Isn’t it amazing, how this tiny bird has enthralled people across the world for so many years? 🙂
Again, I sincerely look forward to following your site!
Glad you enjoyed the poem.
It is indeed fascinating that kingfishers have excited different peoples around the world for so long. Last weekend we went to a local art exhibition, and (for the first time) amongst the many beautiful works on show were about half a dozen images of kingfishers – we’ve never seen on at this venue before. I wonder if this in part because of a recent book which has received rave reviews over here “The Lost Words” – a collaboration of beautiful images by a Welsh based artist, and a Cambrdge based poet. Kingfisher is one of the words now removed from the Oxford Junior English dictionary…
Click below to read more about why the book was produced, and see some of Jackie’s kingfisher images – I’m sure you’ll enjoy them,
and also …
Thank you again for the links and information! I look forward to reading them slowly and carefully. I love the concept of why the book was produced – really wonderful and true.
My husband and I send our best wishes to you and Fiona too. Thank you 🙂
Thank you – I’ve re read the interview link with Robert and Jackie, which I only found yesterday. I appreciate it’s a long piece, but well worth it when you get time. there are so many relevant ideas for life and creativity in it. I feel some of Jackie’s paintings have an almost oriental feel and harmony.
Fiona and I send our best wishes to you both too,
Julian and Fiona
Thanks for that and the link to Takami’s amazing kingfisher photos too,
I loved your swallow photographs! We have lots of Eupatorium cannabium growing wild near us but I never see that much insect life on it. It is supposed to have nectar, I know. What species is yours? I have got no leafcutters in my bee boxes this year which is a great disappointment, There are new holes and bamboos available. I suppose the wasps must eat the honey (and larvae?) once inside the hive? We have never been troubled with wasps but we have got our cross to bear with the hornets. Amelia
Thanks for the comment. I’ve just checked and the Eupatorium which the butterflies love is E. maculatum atropurpureum, which I think is an AGM. We have another dwarfer one, which firstly doesn’t seem to attract butterflies, and secondly gets gobbled by slugs, so as always, the particular cultivar seems critical for insect appeal – well worth getting some if you can find it.
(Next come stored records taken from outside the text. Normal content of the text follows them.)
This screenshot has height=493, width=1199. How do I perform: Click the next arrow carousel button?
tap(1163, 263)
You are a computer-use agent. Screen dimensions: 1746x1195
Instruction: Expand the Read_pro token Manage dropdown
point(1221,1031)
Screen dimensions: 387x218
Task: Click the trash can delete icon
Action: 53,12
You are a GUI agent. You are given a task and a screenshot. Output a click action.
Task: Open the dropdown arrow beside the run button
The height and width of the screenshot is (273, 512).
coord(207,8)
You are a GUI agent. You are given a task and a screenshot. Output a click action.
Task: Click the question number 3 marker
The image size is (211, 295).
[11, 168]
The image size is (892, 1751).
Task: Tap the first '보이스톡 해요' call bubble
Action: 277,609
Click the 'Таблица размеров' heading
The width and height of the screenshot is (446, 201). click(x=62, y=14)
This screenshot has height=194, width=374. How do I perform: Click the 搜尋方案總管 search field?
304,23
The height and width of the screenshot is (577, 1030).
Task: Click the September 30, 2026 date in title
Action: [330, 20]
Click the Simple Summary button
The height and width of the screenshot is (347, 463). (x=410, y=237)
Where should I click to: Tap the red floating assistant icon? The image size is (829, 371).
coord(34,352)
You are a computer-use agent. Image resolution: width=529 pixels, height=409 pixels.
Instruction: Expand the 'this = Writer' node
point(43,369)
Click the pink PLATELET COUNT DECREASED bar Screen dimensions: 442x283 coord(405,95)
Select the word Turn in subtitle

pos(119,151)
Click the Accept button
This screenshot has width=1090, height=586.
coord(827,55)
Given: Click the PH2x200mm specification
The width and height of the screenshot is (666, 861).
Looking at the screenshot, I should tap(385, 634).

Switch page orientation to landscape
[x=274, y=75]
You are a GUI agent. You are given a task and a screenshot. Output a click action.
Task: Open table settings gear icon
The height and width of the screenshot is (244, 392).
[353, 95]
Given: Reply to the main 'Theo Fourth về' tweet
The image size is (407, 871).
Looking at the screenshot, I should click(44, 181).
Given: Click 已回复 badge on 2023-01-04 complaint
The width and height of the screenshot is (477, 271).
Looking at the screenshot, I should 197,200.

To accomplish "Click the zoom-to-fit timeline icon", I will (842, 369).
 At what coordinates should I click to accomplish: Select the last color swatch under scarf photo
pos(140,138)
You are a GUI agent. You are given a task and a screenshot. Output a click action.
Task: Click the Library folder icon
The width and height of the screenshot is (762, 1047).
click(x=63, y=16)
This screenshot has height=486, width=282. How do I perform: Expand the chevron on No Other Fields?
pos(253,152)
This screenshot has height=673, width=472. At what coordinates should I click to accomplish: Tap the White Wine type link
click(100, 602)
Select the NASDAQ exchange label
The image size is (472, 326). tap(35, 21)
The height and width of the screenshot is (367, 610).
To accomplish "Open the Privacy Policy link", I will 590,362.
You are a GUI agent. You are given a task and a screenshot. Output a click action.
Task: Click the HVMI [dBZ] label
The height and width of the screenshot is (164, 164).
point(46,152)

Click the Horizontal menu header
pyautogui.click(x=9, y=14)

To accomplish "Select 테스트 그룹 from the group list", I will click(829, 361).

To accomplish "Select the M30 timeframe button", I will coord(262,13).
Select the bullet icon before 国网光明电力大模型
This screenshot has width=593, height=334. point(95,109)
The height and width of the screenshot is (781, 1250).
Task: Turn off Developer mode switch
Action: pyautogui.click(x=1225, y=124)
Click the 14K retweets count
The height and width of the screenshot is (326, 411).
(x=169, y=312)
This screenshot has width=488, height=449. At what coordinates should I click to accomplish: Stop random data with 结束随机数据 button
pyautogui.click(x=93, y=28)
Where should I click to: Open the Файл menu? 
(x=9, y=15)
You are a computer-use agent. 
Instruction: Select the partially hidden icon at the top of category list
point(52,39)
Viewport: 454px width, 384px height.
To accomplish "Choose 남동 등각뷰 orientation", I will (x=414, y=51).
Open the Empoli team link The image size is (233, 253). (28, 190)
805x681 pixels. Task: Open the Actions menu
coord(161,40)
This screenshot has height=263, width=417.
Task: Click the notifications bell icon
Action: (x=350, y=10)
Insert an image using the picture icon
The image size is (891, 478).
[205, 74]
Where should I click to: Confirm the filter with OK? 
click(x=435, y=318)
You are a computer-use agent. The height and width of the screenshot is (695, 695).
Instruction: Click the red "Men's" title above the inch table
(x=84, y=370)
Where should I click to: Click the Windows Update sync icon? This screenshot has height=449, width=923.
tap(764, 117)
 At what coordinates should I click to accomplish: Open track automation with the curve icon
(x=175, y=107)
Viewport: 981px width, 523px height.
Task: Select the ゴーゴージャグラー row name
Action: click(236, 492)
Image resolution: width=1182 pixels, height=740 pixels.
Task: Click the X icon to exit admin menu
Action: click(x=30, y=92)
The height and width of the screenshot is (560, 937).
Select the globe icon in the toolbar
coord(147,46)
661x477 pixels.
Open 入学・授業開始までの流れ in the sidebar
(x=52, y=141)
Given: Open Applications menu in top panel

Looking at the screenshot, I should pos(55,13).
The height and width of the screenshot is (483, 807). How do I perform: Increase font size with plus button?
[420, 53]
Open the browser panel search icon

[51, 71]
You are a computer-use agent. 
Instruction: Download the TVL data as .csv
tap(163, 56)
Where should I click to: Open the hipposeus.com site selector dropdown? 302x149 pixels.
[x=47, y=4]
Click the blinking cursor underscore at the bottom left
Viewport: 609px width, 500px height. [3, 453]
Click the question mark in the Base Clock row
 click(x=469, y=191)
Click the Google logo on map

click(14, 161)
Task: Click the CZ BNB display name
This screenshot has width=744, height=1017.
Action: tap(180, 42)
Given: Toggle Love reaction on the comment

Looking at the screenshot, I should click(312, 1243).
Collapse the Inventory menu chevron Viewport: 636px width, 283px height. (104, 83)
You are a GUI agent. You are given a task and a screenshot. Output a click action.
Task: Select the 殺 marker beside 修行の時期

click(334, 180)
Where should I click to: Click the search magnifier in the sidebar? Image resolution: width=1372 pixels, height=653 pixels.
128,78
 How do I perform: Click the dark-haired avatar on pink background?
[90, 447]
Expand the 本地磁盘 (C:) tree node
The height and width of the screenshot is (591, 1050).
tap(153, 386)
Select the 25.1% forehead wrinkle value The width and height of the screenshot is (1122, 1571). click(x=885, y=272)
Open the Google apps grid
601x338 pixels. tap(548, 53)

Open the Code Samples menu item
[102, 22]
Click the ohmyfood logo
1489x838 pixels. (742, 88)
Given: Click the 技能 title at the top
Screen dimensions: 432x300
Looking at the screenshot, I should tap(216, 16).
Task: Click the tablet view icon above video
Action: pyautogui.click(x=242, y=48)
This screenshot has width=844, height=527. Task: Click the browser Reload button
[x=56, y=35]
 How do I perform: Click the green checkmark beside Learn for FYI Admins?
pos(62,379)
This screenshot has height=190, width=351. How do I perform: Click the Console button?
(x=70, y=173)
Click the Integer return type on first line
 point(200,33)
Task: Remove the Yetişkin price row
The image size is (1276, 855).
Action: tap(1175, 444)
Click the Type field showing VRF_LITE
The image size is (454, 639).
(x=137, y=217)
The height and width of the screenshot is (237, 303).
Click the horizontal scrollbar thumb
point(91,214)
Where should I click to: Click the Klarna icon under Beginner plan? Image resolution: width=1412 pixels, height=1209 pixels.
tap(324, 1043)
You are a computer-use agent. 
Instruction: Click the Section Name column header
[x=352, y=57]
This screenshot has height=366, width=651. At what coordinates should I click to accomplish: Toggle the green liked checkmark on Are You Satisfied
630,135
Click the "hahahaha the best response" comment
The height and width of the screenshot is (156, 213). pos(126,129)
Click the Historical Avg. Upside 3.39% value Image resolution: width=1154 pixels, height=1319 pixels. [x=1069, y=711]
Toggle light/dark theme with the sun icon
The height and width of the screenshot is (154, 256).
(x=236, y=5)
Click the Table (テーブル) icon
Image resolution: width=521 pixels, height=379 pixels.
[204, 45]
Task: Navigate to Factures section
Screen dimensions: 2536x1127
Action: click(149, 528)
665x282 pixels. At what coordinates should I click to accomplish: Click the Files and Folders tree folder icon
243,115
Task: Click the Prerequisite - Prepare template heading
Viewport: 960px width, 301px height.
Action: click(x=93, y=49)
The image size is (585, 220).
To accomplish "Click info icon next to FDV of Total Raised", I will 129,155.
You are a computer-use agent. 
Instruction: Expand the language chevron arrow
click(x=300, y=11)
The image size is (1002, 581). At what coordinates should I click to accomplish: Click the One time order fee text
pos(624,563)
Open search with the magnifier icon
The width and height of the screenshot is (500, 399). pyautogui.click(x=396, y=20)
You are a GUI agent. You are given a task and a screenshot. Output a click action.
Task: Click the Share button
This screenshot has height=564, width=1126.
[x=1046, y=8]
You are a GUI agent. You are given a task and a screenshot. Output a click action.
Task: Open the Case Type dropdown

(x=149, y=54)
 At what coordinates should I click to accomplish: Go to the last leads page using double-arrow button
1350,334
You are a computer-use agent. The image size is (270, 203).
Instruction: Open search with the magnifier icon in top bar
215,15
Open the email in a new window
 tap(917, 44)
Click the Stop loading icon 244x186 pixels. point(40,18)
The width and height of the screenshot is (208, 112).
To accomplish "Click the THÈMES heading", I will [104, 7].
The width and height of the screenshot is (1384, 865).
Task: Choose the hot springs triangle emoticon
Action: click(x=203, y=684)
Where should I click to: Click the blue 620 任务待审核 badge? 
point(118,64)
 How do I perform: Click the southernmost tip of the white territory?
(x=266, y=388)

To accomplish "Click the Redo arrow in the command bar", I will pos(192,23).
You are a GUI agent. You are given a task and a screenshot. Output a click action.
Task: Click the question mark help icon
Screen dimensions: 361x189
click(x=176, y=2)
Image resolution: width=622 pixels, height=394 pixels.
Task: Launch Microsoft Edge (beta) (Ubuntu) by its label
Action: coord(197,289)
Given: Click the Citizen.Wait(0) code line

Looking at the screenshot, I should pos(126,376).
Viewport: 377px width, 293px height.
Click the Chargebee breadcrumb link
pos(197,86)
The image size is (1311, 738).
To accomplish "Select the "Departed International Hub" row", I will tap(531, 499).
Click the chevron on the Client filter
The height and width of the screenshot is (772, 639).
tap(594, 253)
It does get very tall with us – 6 feet plus, but seems to stand fairly well without falling over. I’ve seen leafcutters and other solitary bees off and on for years, and it’ll be interesting to see how many ever use this box, since I’m guessing that around here they have lots of potential natural nest sites.
I’ve got some more photos of inside the empty hive for next time – I think as you say, the wasps probably got in as the colony started to fail, since it looks like the queen died/never mated so the combs had no brood in at all, and masses of larger cells. All part of the problem with my minimal intervention approach I suppose 🙂 However at least I salvaged some honey, and also got some lovely bee free pictures of the colours of stored pollen! You can see where the wasps were staring to chew off the caps of filled honey cells. Difficult to say if they’d removed any larvae first, before moving onto the honey.
The cultivar seems very important and of course, what else is flowering around it too.